[Dataset entries]
--------
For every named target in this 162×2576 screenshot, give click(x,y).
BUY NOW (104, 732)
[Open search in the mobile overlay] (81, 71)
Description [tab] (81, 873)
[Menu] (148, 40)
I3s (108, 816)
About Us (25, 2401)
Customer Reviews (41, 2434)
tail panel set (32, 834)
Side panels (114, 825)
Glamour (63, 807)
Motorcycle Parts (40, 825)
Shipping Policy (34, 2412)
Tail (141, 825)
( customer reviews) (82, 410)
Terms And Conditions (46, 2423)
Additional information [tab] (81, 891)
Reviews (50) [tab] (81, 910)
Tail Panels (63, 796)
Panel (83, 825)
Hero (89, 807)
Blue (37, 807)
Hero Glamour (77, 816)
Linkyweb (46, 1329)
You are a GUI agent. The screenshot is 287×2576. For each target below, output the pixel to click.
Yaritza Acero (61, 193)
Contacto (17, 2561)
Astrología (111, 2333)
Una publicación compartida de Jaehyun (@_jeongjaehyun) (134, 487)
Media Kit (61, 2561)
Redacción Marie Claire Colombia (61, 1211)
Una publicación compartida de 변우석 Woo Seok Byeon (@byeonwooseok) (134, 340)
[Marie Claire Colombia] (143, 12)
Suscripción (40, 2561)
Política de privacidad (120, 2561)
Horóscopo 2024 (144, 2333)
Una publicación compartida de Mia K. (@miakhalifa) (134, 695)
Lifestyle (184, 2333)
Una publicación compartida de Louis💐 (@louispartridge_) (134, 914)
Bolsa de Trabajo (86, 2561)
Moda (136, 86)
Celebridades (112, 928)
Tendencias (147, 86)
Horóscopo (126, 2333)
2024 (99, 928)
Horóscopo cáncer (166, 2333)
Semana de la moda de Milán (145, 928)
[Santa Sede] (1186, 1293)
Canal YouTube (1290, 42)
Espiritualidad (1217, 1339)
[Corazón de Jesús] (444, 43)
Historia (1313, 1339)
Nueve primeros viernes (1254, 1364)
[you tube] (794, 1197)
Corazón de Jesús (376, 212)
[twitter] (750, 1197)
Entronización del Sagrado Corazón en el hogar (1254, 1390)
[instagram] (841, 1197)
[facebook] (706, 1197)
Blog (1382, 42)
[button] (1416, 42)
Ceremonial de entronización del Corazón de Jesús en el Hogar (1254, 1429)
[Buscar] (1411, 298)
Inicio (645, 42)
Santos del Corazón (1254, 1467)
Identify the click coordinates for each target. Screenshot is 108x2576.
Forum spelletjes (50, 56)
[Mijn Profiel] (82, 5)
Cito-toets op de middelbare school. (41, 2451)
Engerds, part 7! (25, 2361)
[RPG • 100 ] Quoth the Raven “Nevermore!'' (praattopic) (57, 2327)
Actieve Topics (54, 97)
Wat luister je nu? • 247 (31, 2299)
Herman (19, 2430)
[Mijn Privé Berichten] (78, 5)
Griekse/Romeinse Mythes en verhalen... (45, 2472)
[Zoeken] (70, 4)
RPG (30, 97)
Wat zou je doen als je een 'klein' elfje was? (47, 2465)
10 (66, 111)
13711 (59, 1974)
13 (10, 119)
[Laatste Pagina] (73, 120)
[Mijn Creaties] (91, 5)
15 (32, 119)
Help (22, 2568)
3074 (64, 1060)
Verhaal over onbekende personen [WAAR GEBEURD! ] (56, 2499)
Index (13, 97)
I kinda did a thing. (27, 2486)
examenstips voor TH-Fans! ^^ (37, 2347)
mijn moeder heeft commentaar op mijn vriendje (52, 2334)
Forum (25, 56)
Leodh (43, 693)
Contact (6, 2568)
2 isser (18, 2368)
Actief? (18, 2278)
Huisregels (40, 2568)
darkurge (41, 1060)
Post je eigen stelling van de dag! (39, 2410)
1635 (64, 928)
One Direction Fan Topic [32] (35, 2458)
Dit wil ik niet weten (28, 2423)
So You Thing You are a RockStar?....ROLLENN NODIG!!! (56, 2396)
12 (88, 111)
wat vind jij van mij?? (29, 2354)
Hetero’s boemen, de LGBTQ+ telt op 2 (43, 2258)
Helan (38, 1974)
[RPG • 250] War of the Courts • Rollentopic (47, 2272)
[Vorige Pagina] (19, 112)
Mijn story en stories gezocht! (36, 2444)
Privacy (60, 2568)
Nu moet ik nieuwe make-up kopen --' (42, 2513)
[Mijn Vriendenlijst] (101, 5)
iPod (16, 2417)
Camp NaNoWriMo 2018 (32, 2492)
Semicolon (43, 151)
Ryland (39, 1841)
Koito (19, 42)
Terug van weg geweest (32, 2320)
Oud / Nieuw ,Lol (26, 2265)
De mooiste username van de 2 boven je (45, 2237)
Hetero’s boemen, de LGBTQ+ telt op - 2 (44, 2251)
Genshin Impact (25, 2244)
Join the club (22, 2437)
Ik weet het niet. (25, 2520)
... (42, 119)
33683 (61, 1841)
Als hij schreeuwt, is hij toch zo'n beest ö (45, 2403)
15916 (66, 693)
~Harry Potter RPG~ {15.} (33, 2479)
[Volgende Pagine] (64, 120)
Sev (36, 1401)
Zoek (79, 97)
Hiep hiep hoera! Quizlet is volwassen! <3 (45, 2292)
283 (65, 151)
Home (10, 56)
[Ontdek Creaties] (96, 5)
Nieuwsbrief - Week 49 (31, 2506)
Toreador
--------
### EXERCISE DESCRIPTION
Scan the records above for the string "each", then select every line that holds it.

### EXPECTED ANSWER
You are a GUI agent. The screenshot is 287×2576. For each target below, output the pixel to click.
Identify the click coordinates for each target. Screenshot is 108x2576.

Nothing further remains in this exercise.